## EXERCISE BRIEF
Retyping the records exactly, down to the last line, is the whole job.
----- RECORDS PROVIDED -----
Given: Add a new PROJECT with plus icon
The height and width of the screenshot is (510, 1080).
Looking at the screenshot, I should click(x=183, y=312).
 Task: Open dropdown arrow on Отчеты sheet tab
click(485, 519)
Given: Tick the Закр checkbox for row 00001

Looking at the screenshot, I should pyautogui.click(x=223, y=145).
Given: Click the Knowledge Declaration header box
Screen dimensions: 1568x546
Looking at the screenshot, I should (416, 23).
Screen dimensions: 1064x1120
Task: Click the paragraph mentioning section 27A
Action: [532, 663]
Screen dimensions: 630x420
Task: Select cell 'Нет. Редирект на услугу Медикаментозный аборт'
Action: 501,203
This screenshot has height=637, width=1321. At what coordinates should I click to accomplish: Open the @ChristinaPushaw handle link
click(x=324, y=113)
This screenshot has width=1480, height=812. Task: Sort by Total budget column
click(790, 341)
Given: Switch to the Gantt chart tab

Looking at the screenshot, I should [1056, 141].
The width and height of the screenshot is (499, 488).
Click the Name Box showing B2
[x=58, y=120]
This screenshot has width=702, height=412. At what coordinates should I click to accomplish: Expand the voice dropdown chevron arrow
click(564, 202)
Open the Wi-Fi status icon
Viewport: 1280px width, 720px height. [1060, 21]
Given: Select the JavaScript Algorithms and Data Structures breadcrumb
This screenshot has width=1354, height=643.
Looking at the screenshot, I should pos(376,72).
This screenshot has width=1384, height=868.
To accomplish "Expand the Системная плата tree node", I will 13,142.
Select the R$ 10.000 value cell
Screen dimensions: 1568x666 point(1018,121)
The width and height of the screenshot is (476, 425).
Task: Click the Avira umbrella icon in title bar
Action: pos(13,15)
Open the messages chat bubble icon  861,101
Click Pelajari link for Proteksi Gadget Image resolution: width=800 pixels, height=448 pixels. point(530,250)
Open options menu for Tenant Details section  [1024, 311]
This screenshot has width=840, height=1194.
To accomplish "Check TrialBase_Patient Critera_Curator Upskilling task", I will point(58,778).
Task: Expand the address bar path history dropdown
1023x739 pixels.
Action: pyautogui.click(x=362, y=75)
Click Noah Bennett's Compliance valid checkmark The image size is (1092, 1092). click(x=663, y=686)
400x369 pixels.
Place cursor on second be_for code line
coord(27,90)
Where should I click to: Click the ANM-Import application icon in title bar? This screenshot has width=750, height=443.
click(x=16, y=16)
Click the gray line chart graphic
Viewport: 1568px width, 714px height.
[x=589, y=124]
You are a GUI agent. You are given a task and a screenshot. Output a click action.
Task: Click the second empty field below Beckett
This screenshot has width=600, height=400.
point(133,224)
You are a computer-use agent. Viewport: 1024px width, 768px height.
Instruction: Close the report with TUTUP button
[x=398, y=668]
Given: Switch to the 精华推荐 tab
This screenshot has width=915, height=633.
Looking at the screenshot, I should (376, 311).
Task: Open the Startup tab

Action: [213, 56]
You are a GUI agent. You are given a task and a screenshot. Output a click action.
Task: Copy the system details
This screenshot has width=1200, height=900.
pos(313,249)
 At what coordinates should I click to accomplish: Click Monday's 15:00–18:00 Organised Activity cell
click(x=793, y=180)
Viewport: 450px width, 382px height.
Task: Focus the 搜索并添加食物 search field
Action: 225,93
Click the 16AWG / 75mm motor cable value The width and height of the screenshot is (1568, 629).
-----
## SOLUTION TO THIS TASK
Given: Add a new PROJECT with plus icon
The height and width of the screenshot is (510, 1080).
Looking at the screenshot, I should click(x=183, y=312).
 Task: Open dropdown arrow on Отчеты sheet tab
click(485, 519)
Given: Tick the Закр checkbox for row 00001

Looking at the screenshot, I should pyautogui.click(x=223, y=145).
Given: Click the Knowledge Declaration header box
Screen dimensions: 1568x546
Looking at the screenshot, I should (416, 23).
Screen dimensions: 1064x1120
Task: Click the paragraph mentioning section 27A
Action: [532, 663]
Screen dimensions: 630x420
Task: Select cell 'Нет. Редирект на услугу Медикаментозный аборт'
Action: 501,203
This screenshot has height=637, width=1321. At what coordinates should I click to accomplish: Open the @ChristinaPushaw handle link
click(x=324, y=113)
This screenshot has width=1480, height=812. Task: Sort by Total budget column
click(790, 341)
Given: Switch to the Gantt chart tab

Looking at the screenshot, I should [1056, 141].
The width and height of the screenshot is (499, 488).
Click the Name Box showing B2
[x=58, y=120]
This screenshot has width=702, height=412. At what coordinates should I click to accomplish: Expand the voice dropdown chevron arrow
click(564, 202)
Open the Wi-Fi status icon
Viewport: 1280px width, 720px height. [1060, 21]
Given: Select the JavaScript Algorithms and Data Structures breadcrumb
This screenshot has width=1354, height=643.
Looking at the screenshot, I should pos(376,72).
This screenshot has width=1384, height=868.
To accomplish "Expand the Системная плата tree node", I will 13,142.
Select the R$ 10.000 value cell
Screen dimensions: 1568x666 point(1018,121)
The width and height of the screenshot is (476, 425).
Task: Click the Avira umbrella icon in title bar
Action: pos(13,15)
Open the messages chat bubble icon  861,101
Click Pelajari link for Proteksi Gadget Image resolution: width=800 pixels, height=448 pixels. point(530,250)
Open options menu for Tenant Details section  [1024, 311]
This screenshot has width=840, height=1194.
To accomplish "Check TrialBase_Patient Critera_Curator Upskilling task", I will point(58,778).
Task: Expand the address bar path history dropdown
1023x739 pixels.
Action: pyautogui.click(x=362, y=75)
Click Noah Bennett's Compliance valid checkmark The image size is (1092, 1092). click(x=663, y=686)
400x369 pixels.
Place cursor on second be_for code line
coord(27,90)
Where should I click to: Click the ANM-Import application icon in title bar? This screenshot has width=750, height=443.
click(x=16, y=16)
Click the gray line chart graphic
Viewport: 1568px width, 714px height.
[x=589, y=124]
You are a GUI agent. You are given a task and a screenshot. Output a click action.
Task: Click the second empty field below Beckett
This screenshot has width=600, height=400.
point(133,224)
You are a computer-use agent. Viewport: 1024px width, 768px height.
Instruction: Close the report with TUTUP button
[x=398, y=668]
Given: Switch to the 精华推荐 tab
This screenshot has width=915, height=633.
Looking at the screenshot, I should (376, 311).
Task: Open the Startup tab

Action: [213, 56]
You are a GUI agent. You are given a task and a screenshot. Output a click action.
Task: Copy the system details
This screenshot has width=1200, height=900.
pos(313,249)
 At what coordinates should I click to accomplish: Click Monday's 15:00–18:00 Organised Activity cell
click(x=793, y=180)
Viewport: 450px width, 382px height.
Task: Focus the 搜索并添加食物 search field
Action: 225,93
Click the 16AWG / 75mm motor cable value The width and height of the screenshot is (1568, 629).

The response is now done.